We used Bag-of-Word, TF-IDF, LDA and Doc2Vec to perform feature engineering, and used K Means, Gaussian Mixture and Agglomerative clustering algorithms to classify following books: 'THE COMMON LAW.txt', 'THE CONSTITUTION OF THE UNITED STATES OF AMERICA.txt', 'THE-ENGLISH-CONSTITUTION.txt', 'THE-LIFE-OF-THE-BEE.txt', 'THE STANDARD ELECTRICAL DICTIONARY.txt’, ‘THE-PHILOSOPHY-OF-MATHEMATICS.txt’, ‘WHITE-HOUSE-COOK-BOOK.txt’ , which can be found in https://www.gutenberg.org/
The code can be run in Colab or local Jupyter Notebook.
The data modelling and result outputs are in main.ipynb. The main.ipynb consists of feature engineering, data modelling, score displays for Kappa, Silhouette and Rand Index. Sicne we only have LDA model that can produce topics, we only provide the best coherence score for the LDA model. Further details of the coherence pattern can be found in LDA/LDA_ipynb.ipynb.
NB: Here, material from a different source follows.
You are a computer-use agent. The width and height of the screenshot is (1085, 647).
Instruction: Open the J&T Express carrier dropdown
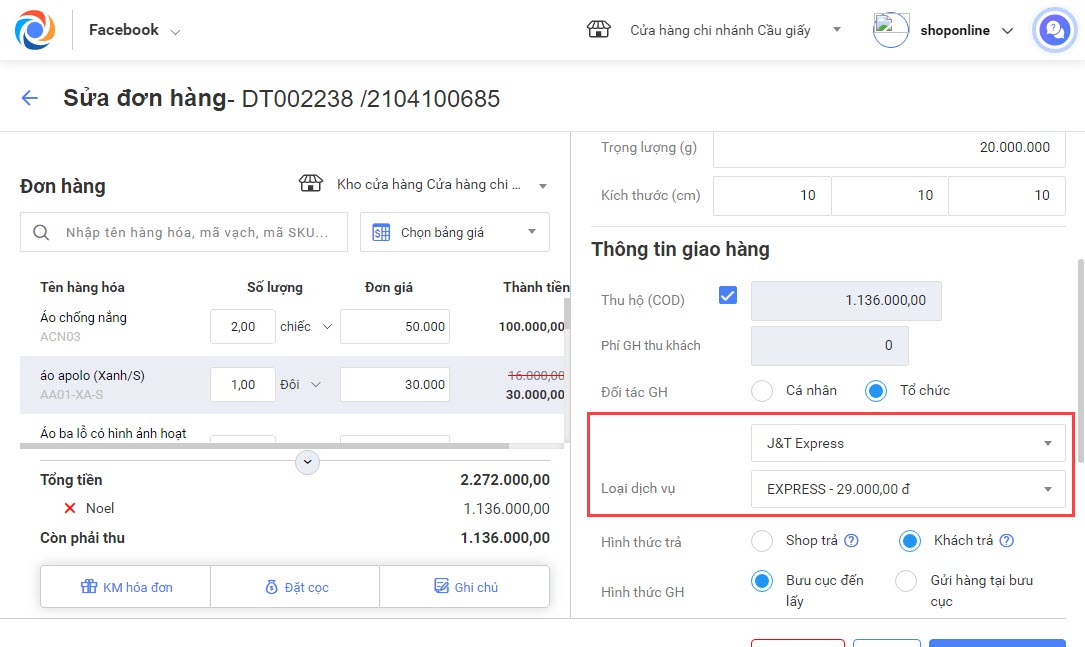click(908, 443)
Error analysis can be found at the end of main.ipynb and LDA/lda_erroranalysis.ipynb
For tidiness of our project, we did not provide clustering graph, but in function compare_predict(...), we provide options to display clustering results in TSNE-2D, SVD TSNE and dendrogram manner.
- scikit-learn
- matplot
- plotly
- wordcloud
- nltk
- pandas
- numpy
- seaborn
- gensim
- kneed
- pyLDAvis
- torchvision
- spacy